Perhaps you’ve heard about the parable of the three bricklayers. When asked what they are doing one answers, “I’m a bricklayer, I’m working hard to feed my family.” The second answers, “I’m a builder, I’m building a wall.” And the third answers, “I’m a cathedral builder, I’m building a cathedral.”
Most people get into product management because fundamentally they are builders, and they want to build something dazzling for the community - they want to be cathedral builders, not bricklayers. A good product vision is a way of visualizing what the future could look like to inspire people around you and make sure everyone’s building in the same direction.
This article will demystify the process of creating a compelling vision, and break it down into logical steps that anyone can follow. We’ve also compiled a number of examples from companies like SpaceX, Asana, Uber and Intercom.
Why a product vision is important
A product vision has a number of benefits:
- Inspires greatness - product visions make people excited to get up and go to work in the morning.
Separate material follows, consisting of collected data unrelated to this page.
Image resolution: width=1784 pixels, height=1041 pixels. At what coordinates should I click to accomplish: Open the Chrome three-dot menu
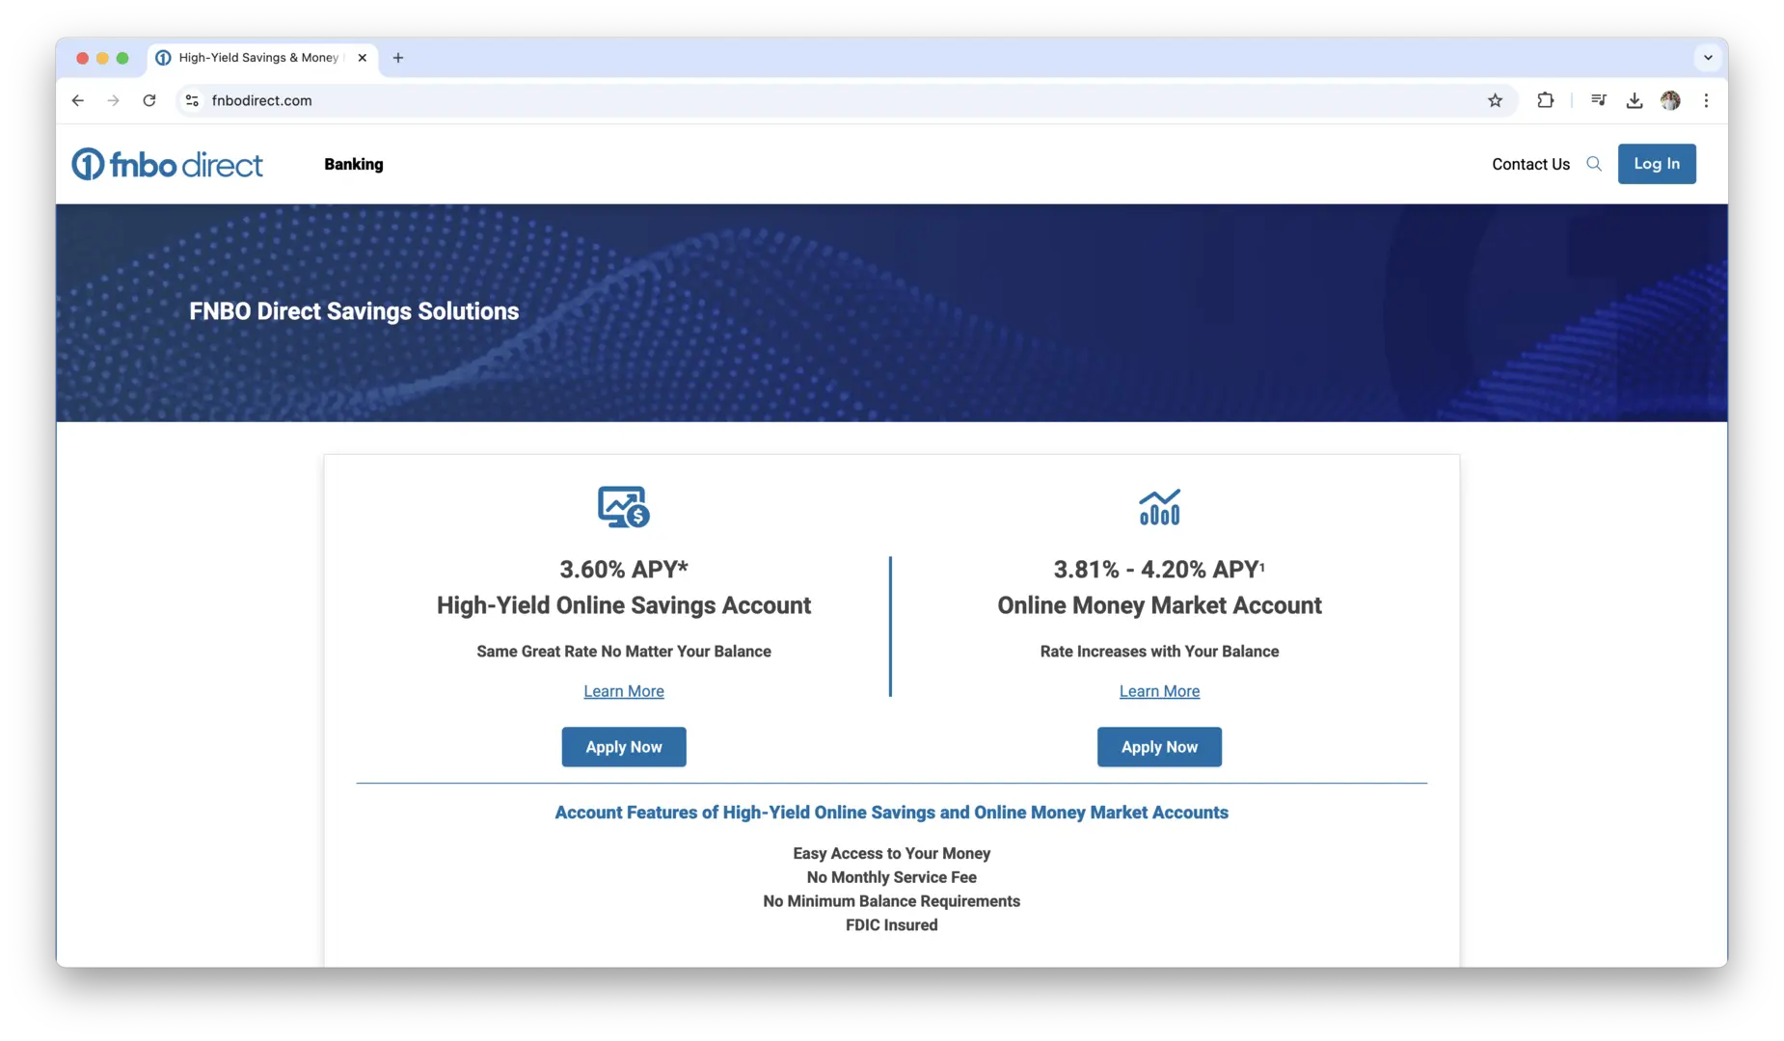[x=1706, y=100]
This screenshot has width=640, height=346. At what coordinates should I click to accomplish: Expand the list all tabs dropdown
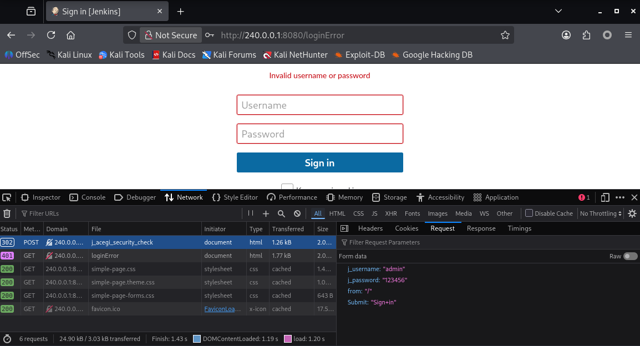click(x=558, y=11)
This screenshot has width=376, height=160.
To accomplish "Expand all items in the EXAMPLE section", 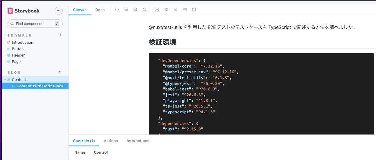I will [x=60, y=35].
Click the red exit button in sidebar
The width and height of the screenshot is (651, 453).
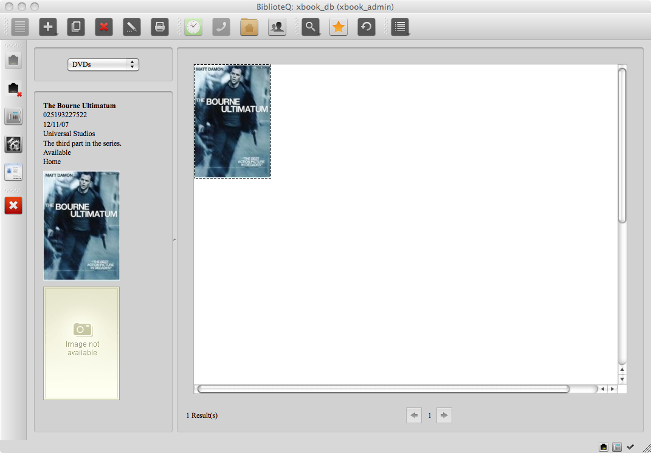coord(13,206)
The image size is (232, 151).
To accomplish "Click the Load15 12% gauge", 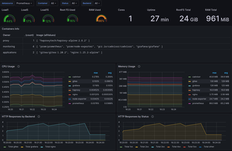I will (x=48, y=19).
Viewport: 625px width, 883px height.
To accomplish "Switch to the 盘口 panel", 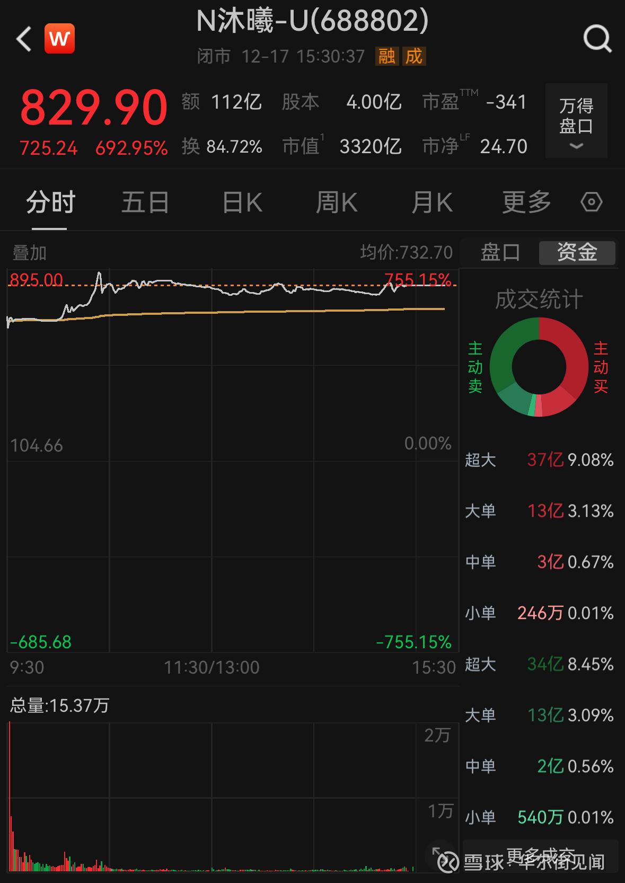I will 500,253.
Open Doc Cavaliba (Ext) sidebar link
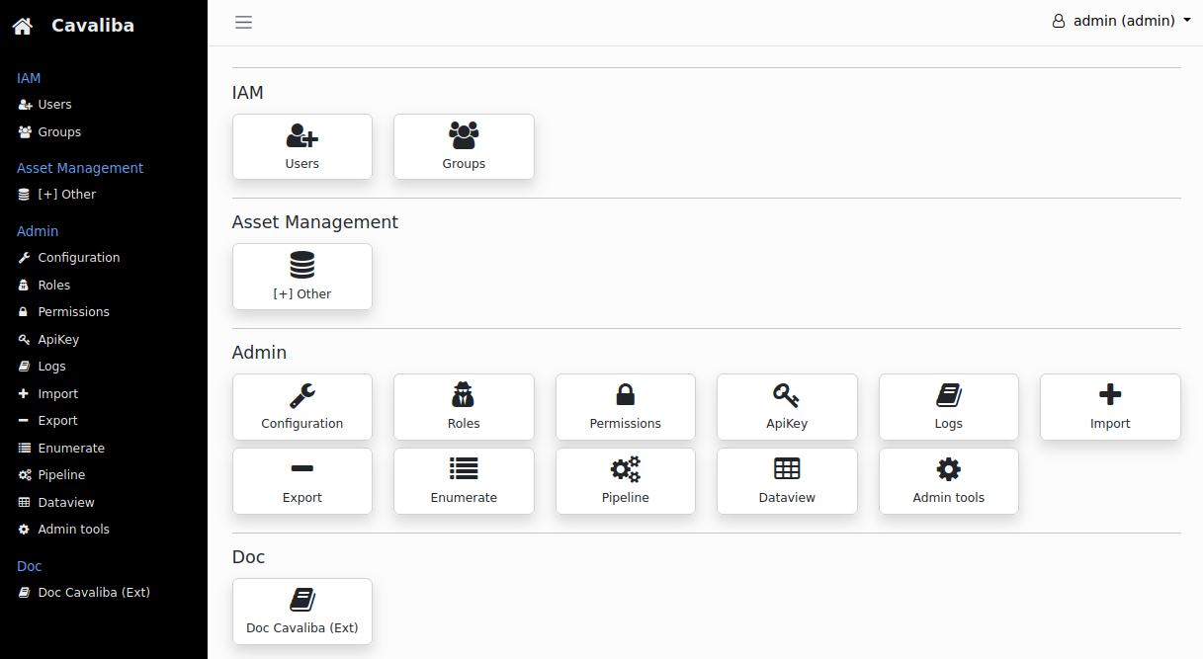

They describe what you’re trying to build, and why that’s important for customers. They are a collective dream of a better future.
- Align teams - product visions help different product teams build towards a coherent future state. This allows the sum of many teams’ work to be greater than the individual parts, rather than a jumbled mess.
- Develops understanding - visions are very effective for communicating to the whole company, senior executives or the board what you’re trying to achieve. Most people outside the product team don’t want to get into the nuts and bolts of every feature. But they do want to understand the highlights.
- Employee retention - a compelling product vision helps retain high performers. They want to be part of the exciting future you are building and to build something really amazing.
- Create efficiency - by having a longer term, signed off vision, teams can work efficiently every quarter and minimize waste.
Beyond that, product managers are tacitly expected to have a vision by the majority of the organization. Creating one, writing it down, and getting alignment helps your personal credibility in the long run, whilst not having one can limit how far you can progress.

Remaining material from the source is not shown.